[Start of Attachment]

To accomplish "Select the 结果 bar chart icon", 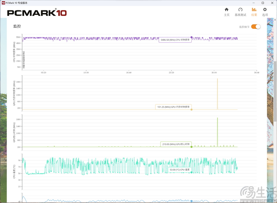I will (x=254, y=10).
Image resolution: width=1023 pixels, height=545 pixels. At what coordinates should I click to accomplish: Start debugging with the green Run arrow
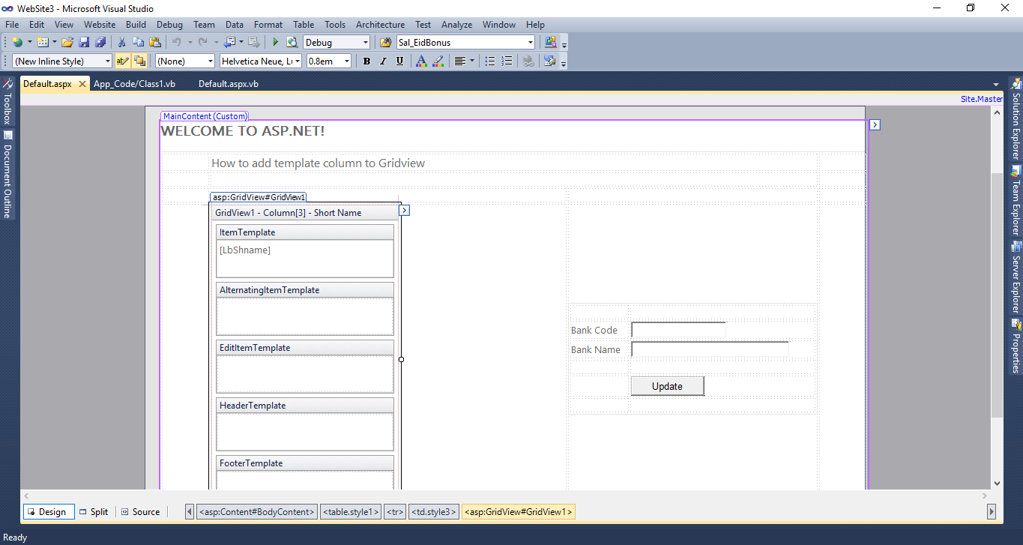pos(275,42)
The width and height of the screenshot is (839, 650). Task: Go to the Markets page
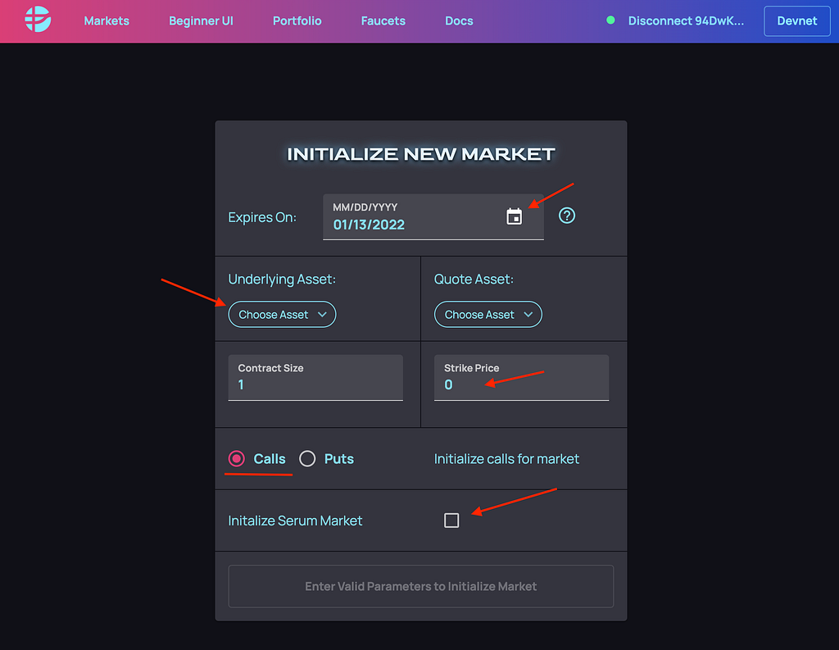pos(107,20)
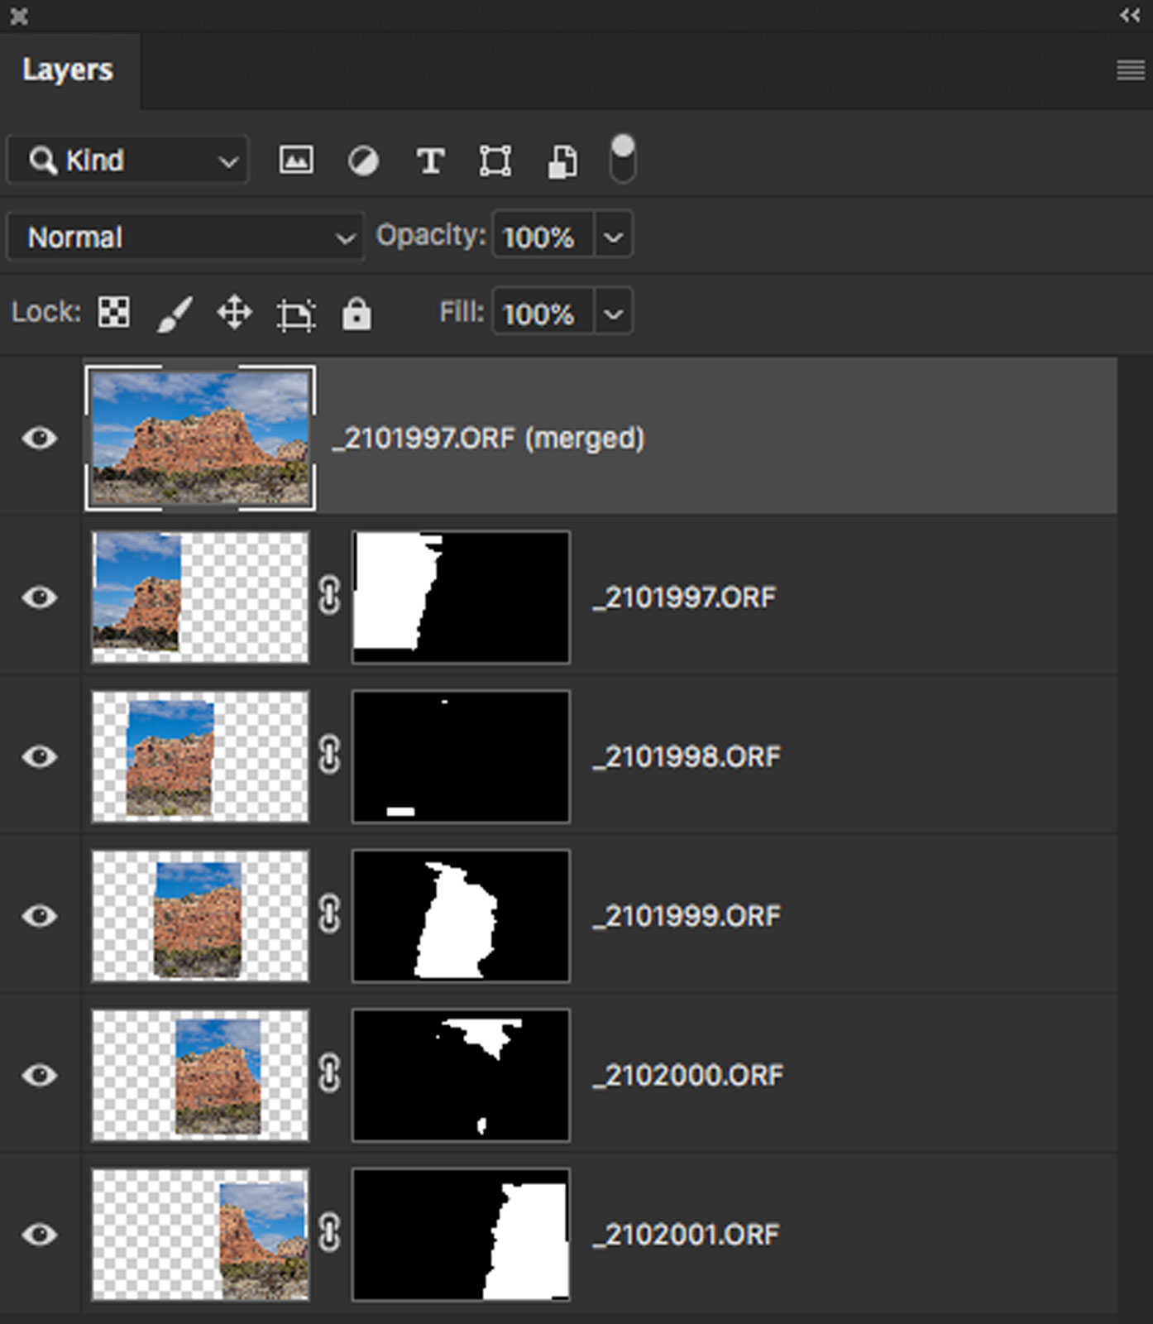
Task: Switch to the Layers tab
Action: 68,70
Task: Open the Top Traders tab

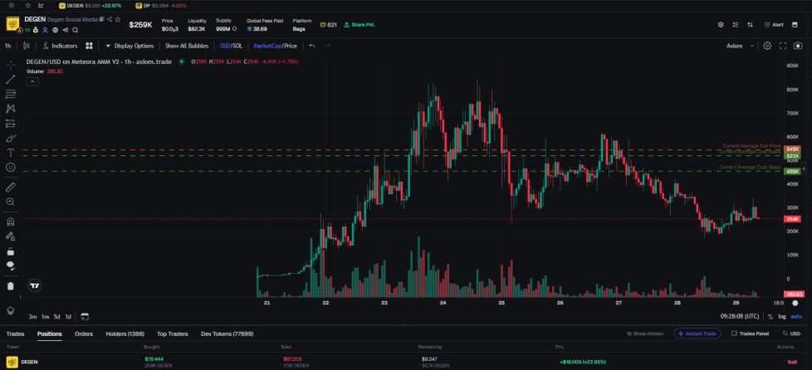Action: (x=173, y=333)
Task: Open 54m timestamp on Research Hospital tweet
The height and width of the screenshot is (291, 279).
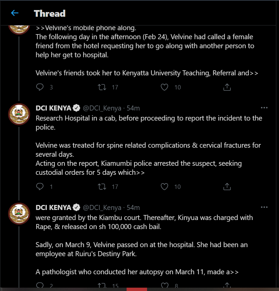Action: click(x=133, y=108)
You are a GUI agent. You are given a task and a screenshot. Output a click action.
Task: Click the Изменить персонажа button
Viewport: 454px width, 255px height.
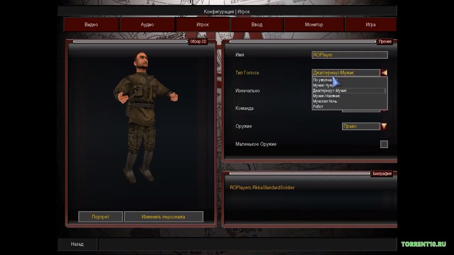pos(164,217)
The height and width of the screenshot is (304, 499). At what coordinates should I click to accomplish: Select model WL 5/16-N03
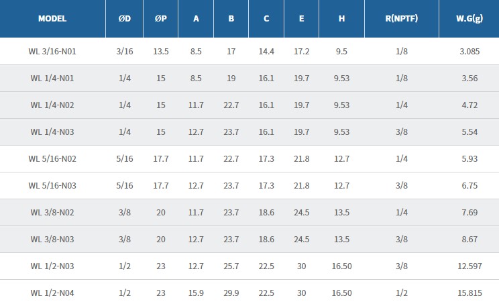coord(52,185)
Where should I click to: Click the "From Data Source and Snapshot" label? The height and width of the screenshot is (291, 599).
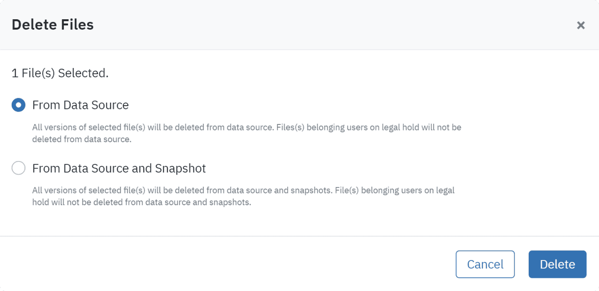click(x=119, y=168)
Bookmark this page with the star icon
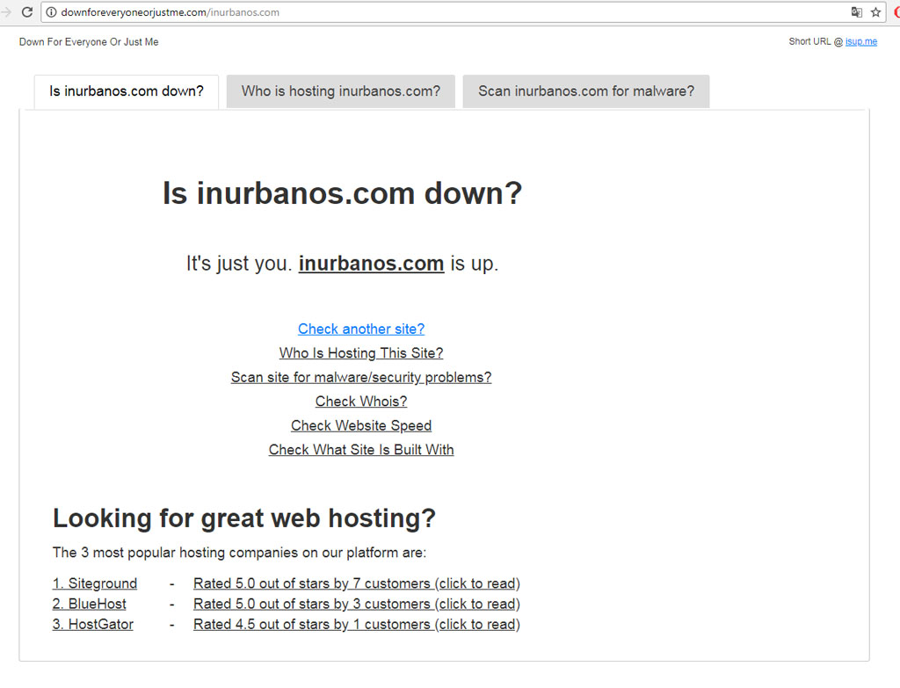 pos(875,12)
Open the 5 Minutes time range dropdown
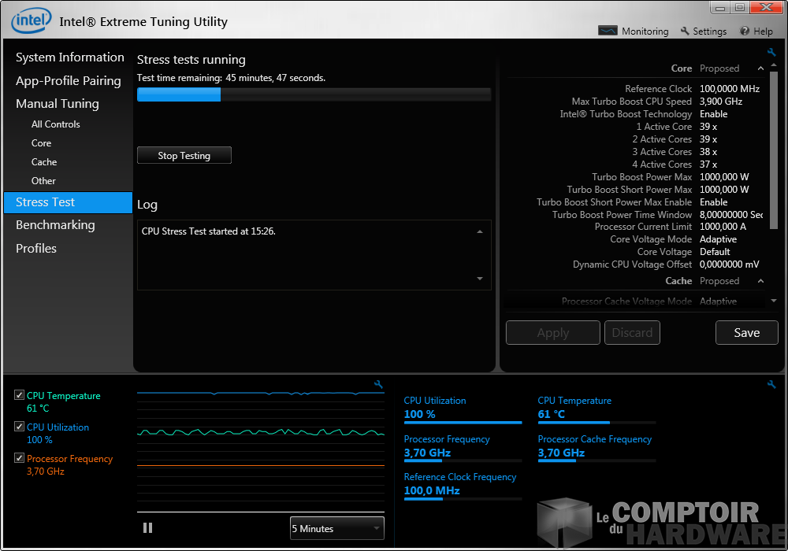The height and width of the screenshot is (551, 788). tap(336, 528)
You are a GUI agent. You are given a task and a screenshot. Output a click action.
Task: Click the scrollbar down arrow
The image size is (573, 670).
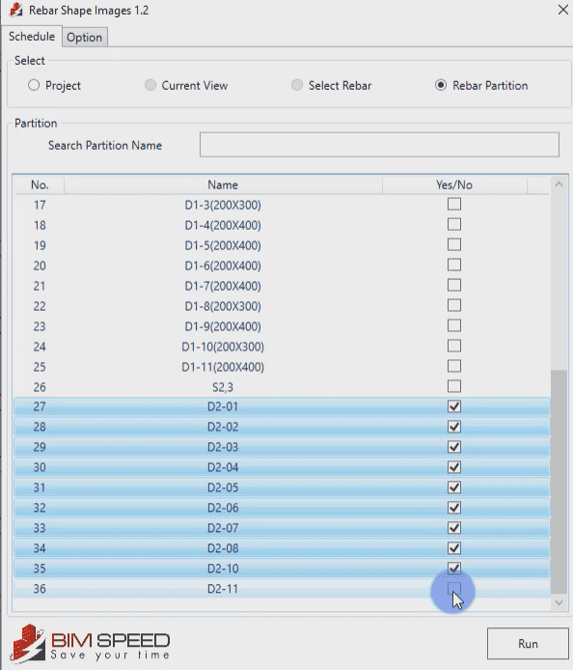pyautogui.click(x=559, y=602)
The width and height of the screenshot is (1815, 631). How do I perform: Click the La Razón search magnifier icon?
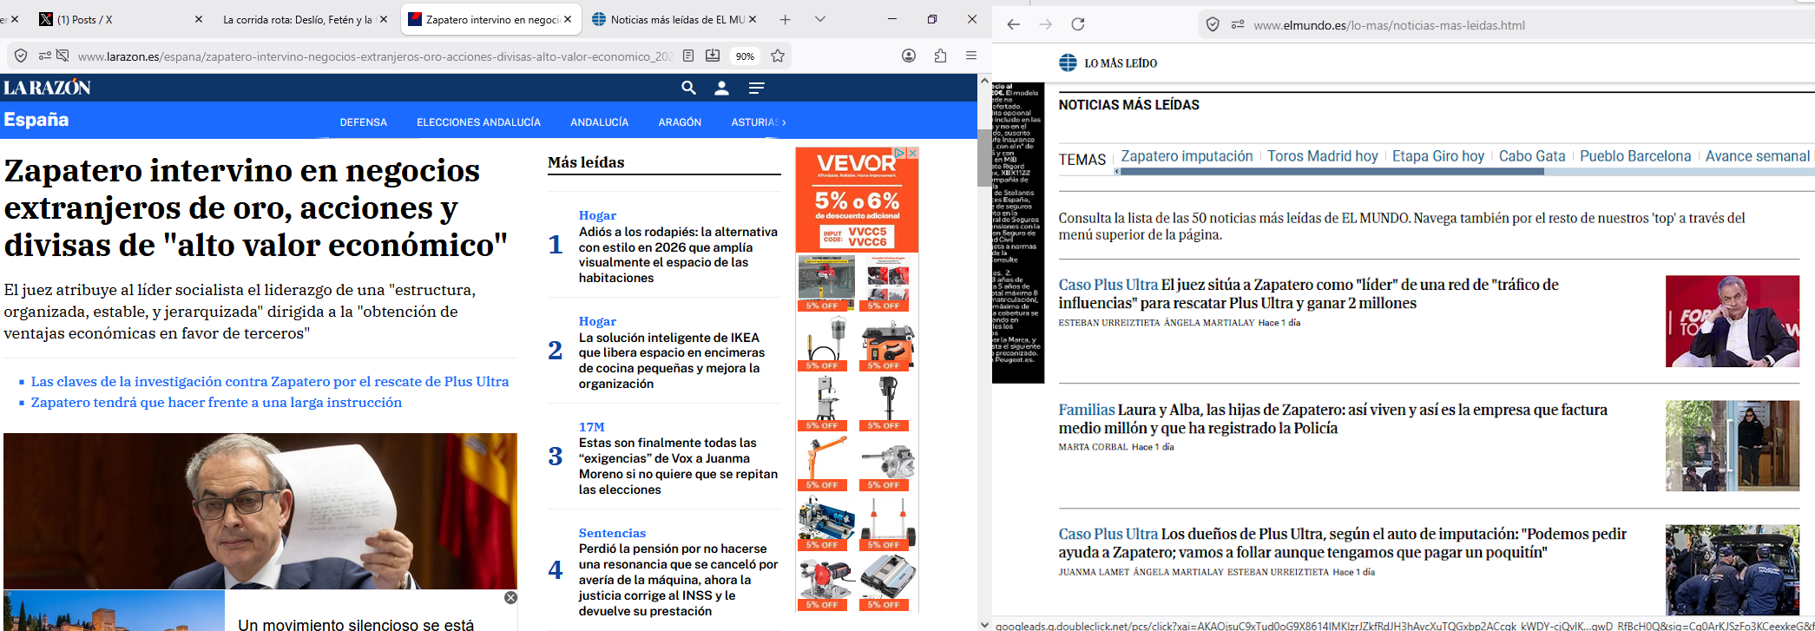tap(688, 88)
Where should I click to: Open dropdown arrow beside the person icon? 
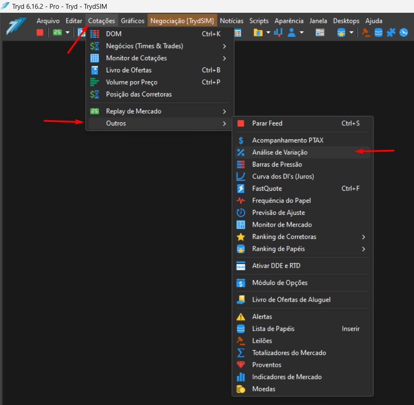click(x=302, y=32)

[End of Attachment]

→ **What this task involves**: All lines from the one holding "Task: Click the Изменить персонажа button" through the last line of the records need to be copied exactly, both ends included, and the pictures left behind.

→ **Answer section**:
Task: Click the Изменить персонажа button
Viewport: 454px width, 255px height.
pos(164,217)
The height and width of the screenshot is (304, 499). At what coordinates should I click to accomplish: Select model WL 5/16-N03
coord(52,185)
Where should I click to: Click the "From Data Source and Snapshot" label? The height and width of the screenshot is (291, 599).
click(x=119, y=168)
Bookmark this page with the star icon
 pos(875,12)
Open the 5 Minutes time range dropdown
The height and width of the screenshot is (551, 788). tap(336, 528)
You are a GUI agent. You are given a task and a screenshot. Output a click action.
Task: Click the scrollbar down arrow
The image size is (573, 670).
pyautogui.click(x=559, y=602)
The width and height of the screenshot is (1815, 631). How do I perform: Click the La Razón search magnifier icon?
tap(688, 88)
Where should I click to: Open dropdown arrow beside the person icon? 
click(x=302, y=32)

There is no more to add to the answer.